**Click-target data:**
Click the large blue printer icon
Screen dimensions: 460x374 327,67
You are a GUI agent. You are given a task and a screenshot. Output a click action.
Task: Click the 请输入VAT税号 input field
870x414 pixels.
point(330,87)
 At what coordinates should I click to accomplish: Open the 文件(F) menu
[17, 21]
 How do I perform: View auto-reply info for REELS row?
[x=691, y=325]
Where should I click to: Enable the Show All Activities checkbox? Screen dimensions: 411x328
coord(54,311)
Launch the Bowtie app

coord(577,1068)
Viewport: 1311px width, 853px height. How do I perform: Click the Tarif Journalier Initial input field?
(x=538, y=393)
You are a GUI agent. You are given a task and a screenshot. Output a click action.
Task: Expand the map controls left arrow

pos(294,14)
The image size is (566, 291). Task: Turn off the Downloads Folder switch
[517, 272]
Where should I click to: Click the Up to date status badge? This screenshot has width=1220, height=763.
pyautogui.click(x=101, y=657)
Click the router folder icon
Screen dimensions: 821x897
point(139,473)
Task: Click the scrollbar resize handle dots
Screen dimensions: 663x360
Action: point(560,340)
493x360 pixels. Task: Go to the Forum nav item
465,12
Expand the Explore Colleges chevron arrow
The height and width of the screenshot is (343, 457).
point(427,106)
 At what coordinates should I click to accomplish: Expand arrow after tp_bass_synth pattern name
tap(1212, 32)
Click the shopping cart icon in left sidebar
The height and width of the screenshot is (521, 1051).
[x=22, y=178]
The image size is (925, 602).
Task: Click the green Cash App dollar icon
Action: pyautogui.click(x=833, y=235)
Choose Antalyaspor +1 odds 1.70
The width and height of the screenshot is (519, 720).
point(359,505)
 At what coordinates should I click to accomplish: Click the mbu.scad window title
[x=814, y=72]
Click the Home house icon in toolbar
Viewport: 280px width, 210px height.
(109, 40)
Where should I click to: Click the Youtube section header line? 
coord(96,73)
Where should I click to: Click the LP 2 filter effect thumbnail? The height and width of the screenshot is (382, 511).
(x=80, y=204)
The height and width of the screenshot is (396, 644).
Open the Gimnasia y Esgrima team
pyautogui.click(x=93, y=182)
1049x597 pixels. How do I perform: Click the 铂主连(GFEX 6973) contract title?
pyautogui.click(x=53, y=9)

**Aim of the task:** Rewrite every line of the material above as a numbered list, leaving out the blank lines.

**Exercise result:**
1. Click the large blue printer icon
2. Screen dimensions: 460x374 327,67
3. You are a GUI agent. You are given a task and a screenshot. Output a click action.
4. Task: Click the 请输入VAT税号 input field
5. 870x414 pixels.
6. point(330,87)
7.  At what coordinates should I click to accomplish: Open the 文件(F) menu
8. [17, 21]
9.  How do I perform: View auto-reply info for REELS row?
10. [x=691, y=325]
11. Where should I click to: Enable the Show All Activities checkbox? Screen dimensions: 411x328
12. coord(54,311)
13. Launch the Bowtie app
14. coord(577,1068)
15. Viewport: 1311px width, 853px height. How do I perform: Click the Tarif Journalier Initial input field?
16. (x=538, y=393)
17. You are a GUI agent. You are given a task and a screenshot. Output a click action.
18. Task: Expand the map controls left arrow
19. pos(294,14)
20. The image size is (566, 291). Task: Turn off the Downloads Folder switch
21. [517, 272]
22. Where should I click to: Click the Up to date status badge? This screenshot has width=1220, height=763.
23. pyautogui.click(x=101, y=657)
24. Click the router folder icon
25. Screen dimensions: 821x897
26. point(139,473)
27. Task: Click the scrollbar resize handle dots
28. Screen dimensions: 663x360
29. Action: point(560,340)
30. 493x360 pixels. Task: Go to the Forum nav item
31. 465,12
32. Expand the Explore Colleges chevron arrow
33. The height and width of the screenshot is (343, 457).
34. point(427,106)
35.  At what coordinates should I click to accomplish: Expand arrow after tp_bass_synth pattern name
36. tap(1212, 32)
37. Click the shopping cart icon in left sidebar
38. The height and width of the screenshot is (521, 1051).
39. [x=22, y=178]
40. The image size is (925, 602).
41. Task: Click the green Cash App dollar icon
42. Action: pyautogui.click(x=833, y=235)
43. Choose Antalyaspor +1 odds 1.70
44. The width and height of the screenshot is (519, 720).
45. point(359,505)
46.  At what coordinates should I click to accomplish: Click the mbu.scad window title
47. [x=814, y=72]
48. Click the Home house icon in toolbar
49. Viewport: 280px width, 210px height.
50. (109, 40)
51. Where should I click to: Click the Youtube section header line? 
52. coord(96,73)
53. Where should I click to: Click the LP 2 filter effect thumbnail? The height and width of the screenshot is (382, 511).
54. (x=80, y=204)
55. The height and width of the screenshot is (396, 644).
56. Open the Gimnasia y Esgrima team
57. pyautogui.click(x=93, y=182)
58. 1049x597 pixels. How do I perform: Click the 铂主连(GFEX 6973) contract title?
59. pyautogui.click(x=53, y=9)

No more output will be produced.